## [THE TASK]
Rewrite the catalase thread from "(Graph starts to" up to and including "in this area.", using "reactant" in place of "substrate".

## [EXCERPT]
# # #
[Strike]

Hello,

The experiment is that little paper discs are soaked in a catalase solution so each disc absorbs 1ug of the enzyme. The disc is then placed at the bottom of a beaker with a known peroxide concentration. The time it takes for the disc to reach the top of the solution is recorded.



I only know how to get the Km value was to plot 1/v vs 1/[ S] but I don't have the v values. I tried plotting the data and it does seem to max out at a 0.2 M of H2O2


(Graph starts to reach an asymptote after 0.2 M meaning Vmax is reached at 0.2 M but how do I calculate this?)


Also: Say the enzyme (is tetrameric, meaning 4 active sites) has a kcat of 40,000,000 sec-1 and the balanced equation for substrate into product is:

2H₂O₂ --> 2H₂O + O₂

The enzyme would still turnover 40 million peroxide molecules regardless of the stoichiometry and the "tetrameric enzyme with 4 active sites" right?

[Babcock_Hall]

Does the floating to the top only happen when all of the substrate is consumed?  I admit to being baffled.  Most enzyme kinetics is done using the initial rate of the reaction, before much of the substrate is consumed.  However, this problem might require the use of an integrated rate equation, which is less common in enzyme kinetics.  R. A. Alberty did some work in this area.
# # #
## [THE DATA]

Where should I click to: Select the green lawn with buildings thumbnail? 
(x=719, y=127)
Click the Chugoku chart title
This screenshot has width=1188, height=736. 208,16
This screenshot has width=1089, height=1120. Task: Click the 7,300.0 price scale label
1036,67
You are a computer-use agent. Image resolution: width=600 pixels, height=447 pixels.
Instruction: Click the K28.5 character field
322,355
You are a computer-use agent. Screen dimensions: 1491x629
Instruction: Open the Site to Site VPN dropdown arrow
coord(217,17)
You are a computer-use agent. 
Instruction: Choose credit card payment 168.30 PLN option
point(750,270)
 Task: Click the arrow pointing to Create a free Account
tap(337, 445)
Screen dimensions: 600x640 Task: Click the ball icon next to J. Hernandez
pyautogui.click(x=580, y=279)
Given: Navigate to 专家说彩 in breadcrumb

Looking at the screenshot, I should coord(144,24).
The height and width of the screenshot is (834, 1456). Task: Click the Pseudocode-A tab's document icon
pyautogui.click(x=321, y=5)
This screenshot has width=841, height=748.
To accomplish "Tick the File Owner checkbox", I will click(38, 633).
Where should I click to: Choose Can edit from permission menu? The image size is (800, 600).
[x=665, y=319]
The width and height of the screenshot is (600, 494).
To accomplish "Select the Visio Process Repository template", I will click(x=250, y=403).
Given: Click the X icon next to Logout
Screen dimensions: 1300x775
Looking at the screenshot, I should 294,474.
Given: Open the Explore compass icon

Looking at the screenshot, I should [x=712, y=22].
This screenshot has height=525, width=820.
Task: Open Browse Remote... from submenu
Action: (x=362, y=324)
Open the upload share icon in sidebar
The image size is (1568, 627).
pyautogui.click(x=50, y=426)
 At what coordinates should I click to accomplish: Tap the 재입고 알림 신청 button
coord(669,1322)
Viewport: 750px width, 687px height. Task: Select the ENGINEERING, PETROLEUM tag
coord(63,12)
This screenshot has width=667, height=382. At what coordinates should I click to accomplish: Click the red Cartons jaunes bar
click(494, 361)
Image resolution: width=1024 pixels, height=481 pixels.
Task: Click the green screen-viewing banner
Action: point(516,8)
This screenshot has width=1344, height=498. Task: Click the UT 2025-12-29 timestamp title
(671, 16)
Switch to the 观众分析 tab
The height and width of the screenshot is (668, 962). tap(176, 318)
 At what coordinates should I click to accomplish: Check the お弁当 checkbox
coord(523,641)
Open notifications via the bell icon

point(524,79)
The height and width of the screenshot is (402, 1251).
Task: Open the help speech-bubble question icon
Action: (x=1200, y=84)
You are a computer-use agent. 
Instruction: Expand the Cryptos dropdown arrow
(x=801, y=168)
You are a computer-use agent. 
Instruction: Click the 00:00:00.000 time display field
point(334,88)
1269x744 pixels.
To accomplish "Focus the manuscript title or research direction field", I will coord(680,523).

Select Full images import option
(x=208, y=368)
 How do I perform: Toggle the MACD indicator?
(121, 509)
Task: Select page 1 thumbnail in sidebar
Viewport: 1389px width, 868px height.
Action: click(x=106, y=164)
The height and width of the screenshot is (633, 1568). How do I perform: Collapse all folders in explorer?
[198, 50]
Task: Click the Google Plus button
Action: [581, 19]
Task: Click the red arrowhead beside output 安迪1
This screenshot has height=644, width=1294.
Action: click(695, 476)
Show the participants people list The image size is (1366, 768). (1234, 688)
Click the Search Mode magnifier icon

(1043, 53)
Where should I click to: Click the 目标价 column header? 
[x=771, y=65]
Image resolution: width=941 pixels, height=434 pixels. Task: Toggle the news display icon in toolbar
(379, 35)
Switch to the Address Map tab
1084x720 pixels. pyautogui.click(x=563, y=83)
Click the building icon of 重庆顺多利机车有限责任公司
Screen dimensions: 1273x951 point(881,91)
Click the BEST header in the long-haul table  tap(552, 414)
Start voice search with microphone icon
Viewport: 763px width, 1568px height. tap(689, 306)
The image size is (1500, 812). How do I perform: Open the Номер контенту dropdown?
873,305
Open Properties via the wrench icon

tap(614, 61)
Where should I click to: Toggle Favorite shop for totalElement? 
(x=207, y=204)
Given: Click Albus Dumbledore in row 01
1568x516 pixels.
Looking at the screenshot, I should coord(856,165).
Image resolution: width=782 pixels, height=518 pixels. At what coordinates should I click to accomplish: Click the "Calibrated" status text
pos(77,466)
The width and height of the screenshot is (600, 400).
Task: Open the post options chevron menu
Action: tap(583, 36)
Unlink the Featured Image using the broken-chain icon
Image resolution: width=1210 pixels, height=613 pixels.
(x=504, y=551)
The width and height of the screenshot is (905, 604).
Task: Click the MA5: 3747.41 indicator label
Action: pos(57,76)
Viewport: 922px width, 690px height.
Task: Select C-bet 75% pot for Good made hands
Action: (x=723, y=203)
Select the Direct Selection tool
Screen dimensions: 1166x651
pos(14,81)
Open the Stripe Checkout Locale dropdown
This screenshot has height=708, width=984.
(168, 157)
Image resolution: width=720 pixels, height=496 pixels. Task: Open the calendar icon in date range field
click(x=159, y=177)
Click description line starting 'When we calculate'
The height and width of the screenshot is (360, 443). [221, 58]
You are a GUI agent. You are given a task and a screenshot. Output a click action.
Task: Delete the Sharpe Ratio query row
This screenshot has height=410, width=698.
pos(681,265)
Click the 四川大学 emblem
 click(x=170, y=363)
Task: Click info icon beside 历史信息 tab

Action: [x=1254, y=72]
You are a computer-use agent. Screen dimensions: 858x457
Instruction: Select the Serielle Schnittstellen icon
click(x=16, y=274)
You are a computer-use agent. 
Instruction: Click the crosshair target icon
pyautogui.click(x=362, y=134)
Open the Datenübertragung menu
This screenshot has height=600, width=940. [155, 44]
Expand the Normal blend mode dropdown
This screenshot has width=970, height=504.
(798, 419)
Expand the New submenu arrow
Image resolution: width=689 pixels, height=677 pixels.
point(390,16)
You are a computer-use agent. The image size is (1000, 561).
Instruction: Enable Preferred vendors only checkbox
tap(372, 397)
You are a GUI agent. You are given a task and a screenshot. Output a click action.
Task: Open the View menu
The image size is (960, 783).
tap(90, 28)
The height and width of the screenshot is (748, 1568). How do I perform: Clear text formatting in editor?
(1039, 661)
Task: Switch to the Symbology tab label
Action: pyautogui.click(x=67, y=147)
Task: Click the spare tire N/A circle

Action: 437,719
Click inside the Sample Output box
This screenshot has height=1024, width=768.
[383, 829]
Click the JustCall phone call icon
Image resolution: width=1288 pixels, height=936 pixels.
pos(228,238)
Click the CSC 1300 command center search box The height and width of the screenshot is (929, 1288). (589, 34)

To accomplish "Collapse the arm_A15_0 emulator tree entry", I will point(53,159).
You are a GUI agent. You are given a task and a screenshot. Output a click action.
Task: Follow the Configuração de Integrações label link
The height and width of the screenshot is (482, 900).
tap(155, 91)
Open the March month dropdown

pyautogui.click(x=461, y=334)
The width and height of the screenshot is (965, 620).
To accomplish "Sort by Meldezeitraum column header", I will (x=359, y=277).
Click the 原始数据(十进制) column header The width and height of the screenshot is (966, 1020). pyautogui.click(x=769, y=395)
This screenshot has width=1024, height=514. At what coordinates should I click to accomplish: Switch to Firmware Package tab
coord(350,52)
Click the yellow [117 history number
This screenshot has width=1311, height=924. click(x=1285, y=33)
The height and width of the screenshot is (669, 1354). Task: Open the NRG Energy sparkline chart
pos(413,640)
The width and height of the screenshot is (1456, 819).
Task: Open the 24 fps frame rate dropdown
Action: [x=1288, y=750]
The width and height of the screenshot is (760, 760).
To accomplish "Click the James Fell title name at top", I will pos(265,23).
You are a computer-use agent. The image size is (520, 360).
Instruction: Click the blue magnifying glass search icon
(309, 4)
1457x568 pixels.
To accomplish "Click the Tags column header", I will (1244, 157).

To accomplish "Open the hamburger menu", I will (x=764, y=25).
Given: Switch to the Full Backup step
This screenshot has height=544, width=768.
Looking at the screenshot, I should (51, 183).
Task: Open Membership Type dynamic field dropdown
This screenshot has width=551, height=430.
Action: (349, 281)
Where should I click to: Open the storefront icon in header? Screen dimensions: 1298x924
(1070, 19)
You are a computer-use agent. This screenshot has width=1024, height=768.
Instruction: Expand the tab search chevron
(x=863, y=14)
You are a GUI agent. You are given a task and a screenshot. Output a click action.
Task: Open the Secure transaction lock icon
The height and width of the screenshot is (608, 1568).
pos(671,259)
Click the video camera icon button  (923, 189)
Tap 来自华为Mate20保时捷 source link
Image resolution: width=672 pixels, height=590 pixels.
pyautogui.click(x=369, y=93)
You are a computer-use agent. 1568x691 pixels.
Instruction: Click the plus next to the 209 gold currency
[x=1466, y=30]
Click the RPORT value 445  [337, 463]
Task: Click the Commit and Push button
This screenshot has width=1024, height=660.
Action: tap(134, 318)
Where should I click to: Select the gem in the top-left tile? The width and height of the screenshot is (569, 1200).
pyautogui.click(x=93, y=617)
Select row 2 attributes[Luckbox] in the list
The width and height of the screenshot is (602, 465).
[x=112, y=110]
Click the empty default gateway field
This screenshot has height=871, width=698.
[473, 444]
# # #
## [EXERCISE ANSWER]
(Graph starts to reach an asymptote after 0.2 M meaning Vmax is reached at 0.2 M but how do I calculate this?)


Also: Say the enzyme (is tetrameric, meaning 4 active sites) has a kcat of 40,000,000 sec-1 and the balanced equation for reactant into product is:

2H₂O₂ --> 2H₂O + O₂

The enzyme would still turnover 40 million peroxide molecules regardless of the stoichiometry and the "tetrameric enzyme with 4 active sites" right?

[Babcock_Hall]

Does the floating to the top only happen when all of the reactant is consumed?  I admit to being baffled.  Most enzyme kinetics is done using the initial rate of the reaction, before much of the reactant is consumed.  However, this problem might require the use of an integrated rate equation, which is less common in enzyme kinetics.  R. A. Alberty did some work in this area.